Pixel coordinate grounding data
────────

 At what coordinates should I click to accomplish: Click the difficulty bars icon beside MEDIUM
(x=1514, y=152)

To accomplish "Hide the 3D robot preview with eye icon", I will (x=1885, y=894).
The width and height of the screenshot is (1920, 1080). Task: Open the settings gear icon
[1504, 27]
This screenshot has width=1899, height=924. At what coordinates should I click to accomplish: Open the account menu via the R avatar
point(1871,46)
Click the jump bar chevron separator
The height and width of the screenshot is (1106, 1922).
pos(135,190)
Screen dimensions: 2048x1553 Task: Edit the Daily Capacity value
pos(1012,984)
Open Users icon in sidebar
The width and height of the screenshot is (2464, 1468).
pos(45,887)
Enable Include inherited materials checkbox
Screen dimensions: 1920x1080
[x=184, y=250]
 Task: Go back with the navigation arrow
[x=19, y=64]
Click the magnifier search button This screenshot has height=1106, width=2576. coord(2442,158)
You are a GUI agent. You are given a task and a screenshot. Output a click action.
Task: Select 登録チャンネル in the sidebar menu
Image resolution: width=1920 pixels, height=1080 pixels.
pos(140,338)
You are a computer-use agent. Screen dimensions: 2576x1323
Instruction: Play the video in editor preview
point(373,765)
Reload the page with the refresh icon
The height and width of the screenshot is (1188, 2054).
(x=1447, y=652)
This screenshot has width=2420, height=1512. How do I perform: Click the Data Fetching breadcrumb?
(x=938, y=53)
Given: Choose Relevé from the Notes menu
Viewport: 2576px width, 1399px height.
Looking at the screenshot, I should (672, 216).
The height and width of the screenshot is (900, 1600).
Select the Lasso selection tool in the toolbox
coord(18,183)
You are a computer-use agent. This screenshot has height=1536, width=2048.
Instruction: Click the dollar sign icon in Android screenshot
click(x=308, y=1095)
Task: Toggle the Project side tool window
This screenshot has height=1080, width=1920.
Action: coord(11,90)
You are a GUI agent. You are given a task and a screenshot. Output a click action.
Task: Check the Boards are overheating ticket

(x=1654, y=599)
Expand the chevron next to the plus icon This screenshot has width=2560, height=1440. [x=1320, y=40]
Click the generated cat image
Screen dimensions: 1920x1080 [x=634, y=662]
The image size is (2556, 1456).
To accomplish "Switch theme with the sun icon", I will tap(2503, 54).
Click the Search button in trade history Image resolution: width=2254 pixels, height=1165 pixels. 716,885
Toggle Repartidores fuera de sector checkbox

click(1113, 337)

────────

--- BRIEF ---
Every entry should be duplicated exactly as written.

--- RESPONSE TO THIS EXERCISE ---
 At what coordinates should I click to accomplish: Click the difficulty bars icon beside MEDIUM
(x=1514, y=152)

To accomplish "Hide the 3D robot preview with eye icon", I will (x=1885, y=894).
The width and height of the screenshot is (1920, 1080). Task: Open the settings gear icon
[1504, 27]
This screenshot has width=1899, height=924. At what coordinates should I click to accomplish: Open the account menu via the R avatar
point(1871,46)
Click the jump bar chevron separator
The height and width of the screenshot is (1106, 1922).
pos(135,190)
Screen dimensions: 2048x1553 Task: Edit the Daily Capacity value
pos(1012,984)
Open Users icon in sidebar
The width and height of the screenshot is (2464, 1468).
pos(45,887)
Enable Include inherited materials checkbox
Screen dimensions: 1920x1080
[x=184, y=250]
 Task: Go back with the navigation arrow
[x=19, y=64]
Click the magnifier search button This screenshot has height=1106, width=2576. coord(2442,158)
You are a GUI agent. You are given a task and a screenshot. Output a click action.
Task: Select 登録チャンネル in the sidebar menu
Image resolution: width=1920 pixels, height=1080 pixels.
pos(140,338)
You are a computer-use agent. Screen dimensions: 2576x1323
Instruction: Play the video in editor preview
point(373,765)
Reload the page with the refresh icon
The height and width of the screenshot is (1188, 2054).
(x=1447, y=652)
This screenshot has width=2420, height=1512. How do I perform: Click the Data Fetching breadcrumb?
(x=938, y=53)
Given: Choose Relevé from the Notes menu
Viewport: 2576px width, 1399px height.
Looking at the screenshot, I should (672, 216).
The height and width of the screenshot is (900, 1600).
Select the Lasso selection tool in the toolbox
coord(18,183)
You are a computer-use agent. This screenshot has height=1536, width=2048.
Instruction: Click the dollar sign icon in Android screenshot
click(x=308, y=1095)
Task: Toggle the Project side tool window
This screenshot has height=1080, width=1920.
Action: coord(11,90)
You are a GUI agent. You are given a task and a screenshot. Output a click action.
Task: Check the Boards are overheating ticket

(x=1654, y=599)
Expand the chevron next to the plus icon This screenshot has width=2560, height=1440. [x=1320, y=40]
Click the generated cat image
Screen dimensions: 1920x1080 [x=634, y=662]
The image size is (2556, 1456).
To accomplish "Switch theme with the sun icon", I will tap(2503, 54).
Click the Search button in trade history Image resolution: width=2254 pixels, height=1165 pixels. 716,885
Toggle Repartidores fuera de sector checkbox

click(1113, 337)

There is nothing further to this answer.